Kramer: The Curse of the Hammbino

Among our nation’s great state stereotypes, perhaps “Minnesota Nice” proves the most questionable. The torrential weather that sweeps over the fields of the North Star State forces publicly kind Minnesotans to endure abysmal temperatures in belligerent privacy. Outsiders never see the passive aggression and mass hysteria that pervades the state in five months of bone-chilling winter. They never hear the endless complaints and curses from the secluded comfort of the plains. They never feel the unadulterated regret that leads loyal Minnesotans to fend for themselves in social withdrawal. Throughout the annual bombardment of piercing winds reaching 60 degrees below zero, the Land of 10,000 Lakes releases a collective outcry of all that is unkind. And in gratitude, it embraces the mediocre-at-best summer month of July with such positivity that outsiders label the hermits and hibernators of Minnesota as the kindest of them all. Timing is everything.

But before this seriously twisted bullying at the hands of Jack Frost even kicks into high gear, one event stands alone as the truest test of Minnesota’s resilience: the start (and abrupt end) of playoff baseball in October.

The Minnesota Twins’ recent misfortunes in the MLB playoffs have undoubtedly reached laughing stock status. Over the last 16 years, the Twins organization has assumed the longest consecutive playoff losing streak in the history of North American sports. In just two short days last week, the “Bomba Squad” of the Twin Cities surpassed the 1975-1979 Chicago Blackhawks with 18 playoff losses in a row, a number that looks as dreadful on paper as their level of play looks on the field.

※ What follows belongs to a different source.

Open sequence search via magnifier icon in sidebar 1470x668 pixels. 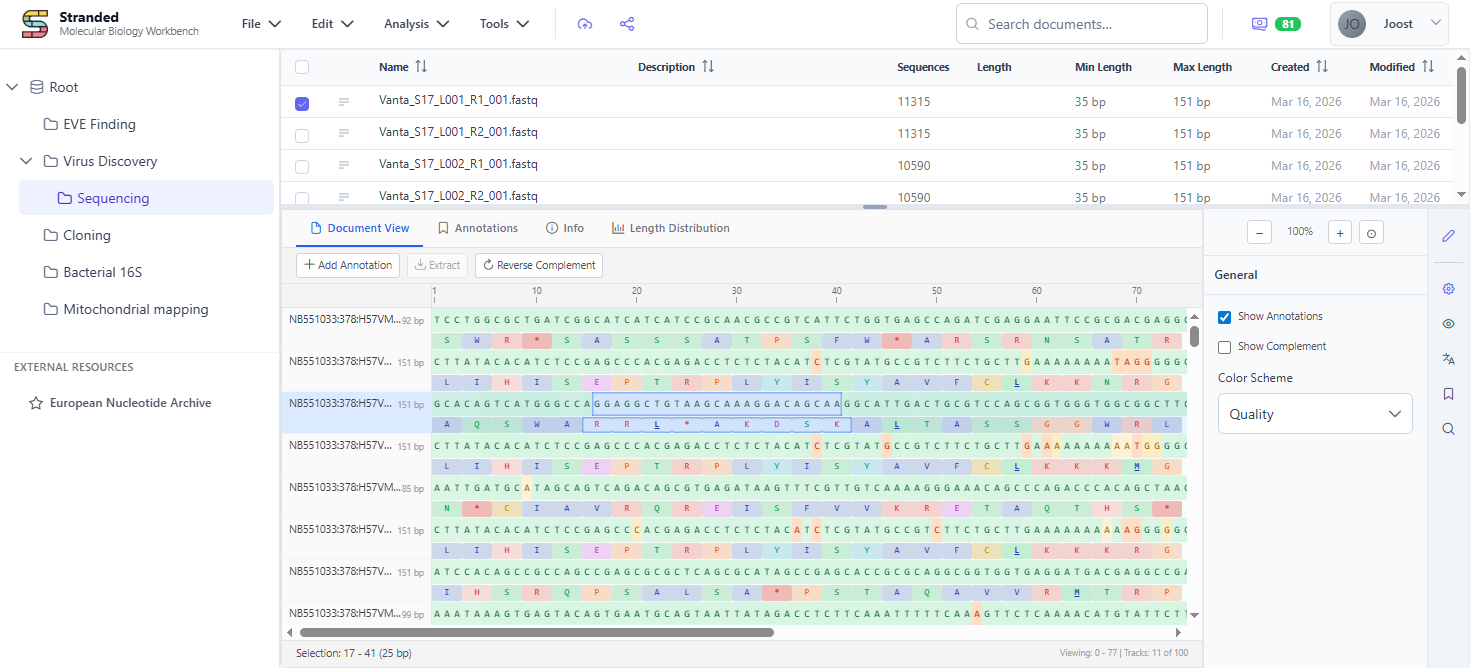1448,428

The Minnesota Twins have mixed an effective cocktail in coping with a drastically disadvantageous annual payroll: low-budget veteran starting pitching, high-powered hitting, and a moderate accumulation of underpriced free agents in the offseason. General Manager Thad Levine and President of Baseball Operations Derek Falvey delicately balance their embrace of established baseball strategy with analytically driven innovation.

But even these unequivocal geniuses can’t halt the “Curse of the Hammbino” (named after Minnesota’s own Hamm’s beer). Last season brought the Twins’ first 100-win season since 1965, one that ended with the first Division Series sweep of a 100-win team in MLB history. To make matters worse, the 2020 Houston Astros became the first team with a losing regular season record to win a playoff series, all against a Twins squad that was on pace to win 97 games if given a full-length season. Joining the ranks of the similarly disappointing Timberwolves, Wild and Vikings, the Twins perpetuate the longest active playoff championship drought in men’s American sports. Minnesotans look to the wrinkled, musty 1991 World Series championship banner swaying aimlessly at Target Field as the last glimpse of sports jubilation in the Twin Cities.

Most people deem this wildly unlikely phenomenon a matter of mere chance. But c’mon, what fun is that?

As a diehard Twins fan, I find the curse much easier to swallow if I can shift some blame to MLB teams of vast success that treat the Twins like a depleted punching bag in the back corner of an empty gym. The Yankees, an organization so assuredly despised by the less lucrative, have crushed the Twins’ playoff hopes without fail since Game 2 of the 2004 ALCS. After scoring two runs off of Mariano Rivera in the eighth inning, the Twins sent elite closer Joe Nathan to battle the Yankees into the middle of the 12th inning. Manager Ron Gardenhire replaced Nathan with J.C. Romero, who served up a devastating walk off line drive to Hideki Matsui to the roar of 57,000 Yankees fans. Thirteen consecutive losses to the pinstripes, the longest playoff losing streak to a single team in MLB history, separates that fateful night from the dread of Twins playoff baseball today.

Speaking for my home state, we don’t want your pity or your consolation. We deserve the ridicule, the criticism and the social media roasts (which, honestly, seem to get funnier every year). We welcome your taunts and your jokes because, really, we’ve heard them all.